Oh by the way, I took the liberty of adding this to Reddit.
A lot of good discussions there… and your reviews are always thought provoking. Let me know if this is OK, otherwise I’ll remove.
Very cool! Thanks for adding me on Reddit and for tweeting a link to the review!
No worries. Love sharing a good review.
I usually stay away from Reviews of movies I haven’t seen. And even though I have yet to watch majority of what you Review, it’s always interesting hearing your comparisons and analysis of storytelling in general, relating to Bollywood. It’s a rare thing in my experience.
Be sure to check the Reddit link every now and then for comments from people there as well.
I haven’t seen the movie yet but I agree on dragging of the jokes.

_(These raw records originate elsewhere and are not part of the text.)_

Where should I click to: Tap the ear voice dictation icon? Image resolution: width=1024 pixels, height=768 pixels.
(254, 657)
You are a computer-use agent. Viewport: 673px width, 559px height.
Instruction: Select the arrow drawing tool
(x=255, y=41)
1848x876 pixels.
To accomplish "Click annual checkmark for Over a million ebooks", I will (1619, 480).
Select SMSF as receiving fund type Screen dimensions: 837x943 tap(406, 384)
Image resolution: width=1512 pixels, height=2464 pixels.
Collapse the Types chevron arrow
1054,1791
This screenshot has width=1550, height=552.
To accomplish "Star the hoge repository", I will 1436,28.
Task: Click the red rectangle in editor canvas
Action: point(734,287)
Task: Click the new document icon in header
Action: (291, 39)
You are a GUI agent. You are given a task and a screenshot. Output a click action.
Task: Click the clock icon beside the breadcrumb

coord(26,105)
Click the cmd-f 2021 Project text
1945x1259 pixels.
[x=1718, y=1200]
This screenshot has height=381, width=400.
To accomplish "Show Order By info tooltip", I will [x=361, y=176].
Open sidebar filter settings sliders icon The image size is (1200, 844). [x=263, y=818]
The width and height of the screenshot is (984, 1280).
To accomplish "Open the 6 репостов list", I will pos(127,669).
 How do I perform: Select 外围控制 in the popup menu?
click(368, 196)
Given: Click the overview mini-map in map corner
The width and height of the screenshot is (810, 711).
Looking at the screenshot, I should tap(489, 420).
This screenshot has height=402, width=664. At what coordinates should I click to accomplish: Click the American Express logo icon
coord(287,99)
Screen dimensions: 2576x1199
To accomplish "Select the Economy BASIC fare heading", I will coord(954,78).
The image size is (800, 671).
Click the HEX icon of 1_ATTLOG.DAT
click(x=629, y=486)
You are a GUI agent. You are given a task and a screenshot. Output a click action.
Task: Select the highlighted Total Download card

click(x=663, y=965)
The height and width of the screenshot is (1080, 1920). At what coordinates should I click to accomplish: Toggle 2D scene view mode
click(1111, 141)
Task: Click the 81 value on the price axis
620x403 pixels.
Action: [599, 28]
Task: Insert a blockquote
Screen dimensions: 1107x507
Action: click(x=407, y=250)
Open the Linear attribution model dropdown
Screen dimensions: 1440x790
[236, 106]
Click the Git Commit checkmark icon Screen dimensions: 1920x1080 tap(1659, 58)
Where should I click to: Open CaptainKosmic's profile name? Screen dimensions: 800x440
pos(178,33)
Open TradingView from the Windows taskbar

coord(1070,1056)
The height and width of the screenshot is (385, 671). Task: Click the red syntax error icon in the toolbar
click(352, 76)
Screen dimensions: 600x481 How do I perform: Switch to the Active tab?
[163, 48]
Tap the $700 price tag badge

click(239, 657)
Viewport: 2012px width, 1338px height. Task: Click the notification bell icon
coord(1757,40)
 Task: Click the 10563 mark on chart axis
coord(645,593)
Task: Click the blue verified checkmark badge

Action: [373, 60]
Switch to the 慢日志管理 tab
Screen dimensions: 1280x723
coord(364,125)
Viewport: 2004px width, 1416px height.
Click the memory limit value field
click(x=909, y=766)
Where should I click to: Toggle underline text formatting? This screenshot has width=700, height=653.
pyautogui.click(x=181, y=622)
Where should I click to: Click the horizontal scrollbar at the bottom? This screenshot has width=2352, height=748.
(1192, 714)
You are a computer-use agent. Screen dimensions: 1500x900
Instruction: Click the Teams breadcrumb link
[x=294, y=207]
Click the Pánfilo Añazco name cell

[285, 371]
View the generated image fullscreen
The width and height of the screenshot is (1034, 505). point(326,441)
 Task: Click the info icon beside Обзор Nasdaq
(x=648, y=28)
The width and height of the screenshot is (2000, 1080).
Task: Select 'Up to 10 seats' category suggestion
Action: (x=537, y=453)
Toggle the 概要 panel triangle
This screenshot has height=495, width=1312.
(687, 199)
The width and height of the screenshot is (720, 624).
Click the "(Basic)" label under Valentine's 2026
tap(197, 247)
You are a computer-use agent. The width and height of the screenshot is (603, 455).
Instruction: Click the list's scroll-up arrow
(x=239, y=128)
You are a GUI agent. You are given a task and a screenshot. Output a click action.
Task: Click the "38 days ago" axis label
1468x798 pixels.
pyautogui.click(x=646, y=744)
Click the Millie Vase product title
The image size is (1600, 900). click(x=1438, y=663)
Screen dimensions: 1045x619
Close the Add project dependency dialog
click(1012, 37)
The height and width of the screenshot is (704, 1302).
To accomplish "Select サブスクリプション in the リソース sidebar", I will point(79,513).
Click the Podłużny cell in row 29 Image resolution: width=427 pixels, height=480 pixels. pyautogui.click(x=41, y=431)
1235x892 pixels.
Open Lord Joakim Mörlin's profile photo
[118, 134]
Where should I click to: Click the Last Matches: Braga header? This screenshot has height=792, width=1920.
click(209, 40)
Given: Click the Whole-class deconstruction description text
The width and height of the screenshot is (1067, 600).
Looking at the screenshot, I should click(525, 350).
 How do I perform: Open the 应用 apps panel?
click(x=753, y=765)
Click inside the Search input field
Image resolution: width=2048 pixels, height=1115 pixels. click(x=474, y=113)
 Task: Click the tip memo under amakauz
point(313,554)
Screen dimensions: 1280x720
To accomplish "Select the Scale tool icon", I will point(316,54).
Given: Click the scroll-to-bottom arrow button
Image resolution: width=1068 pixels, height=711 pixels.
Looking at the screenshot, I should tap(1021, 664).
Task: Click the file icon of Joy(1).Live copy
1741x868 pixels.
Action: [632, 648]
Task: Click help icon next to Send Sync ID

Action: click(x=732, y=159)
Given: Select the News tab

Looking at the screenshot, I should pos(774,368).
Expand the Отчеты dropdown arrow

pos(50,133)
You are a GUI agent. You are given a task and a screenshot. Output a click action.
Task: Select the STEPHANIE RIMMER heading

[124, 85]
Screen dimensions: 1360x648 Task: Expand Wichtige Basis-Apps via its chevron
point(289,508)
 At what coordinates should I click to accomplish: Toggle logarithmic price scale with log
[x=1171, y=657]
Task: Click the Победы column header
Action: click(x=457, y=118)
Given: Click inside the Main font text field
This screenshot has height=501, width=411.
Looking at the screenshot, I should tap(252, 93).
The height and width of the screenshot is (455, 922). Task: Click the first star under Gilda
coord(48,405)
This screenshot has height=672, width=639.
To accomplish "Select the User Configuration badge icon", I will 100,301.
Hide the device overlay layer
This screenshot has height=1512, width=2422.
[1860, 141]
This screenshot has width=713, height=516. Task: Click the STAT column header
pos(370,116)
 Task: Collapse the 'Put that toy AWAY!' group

I felt that from the trailor itself. Infact it’s been happening in a lot of Hindi movies and it ruins what could be funny. Than again that’s a trait I have in real life. You know, dragging a joke till its no longer funny, like I mentioned before. You know the stuff I was talking about.. Lol
Ha ha ha, Ricky. 😉
Can’t wait Kathy. I have to watch it again before I read your Review. It’s been years. Must reacquaint myself with an old friend.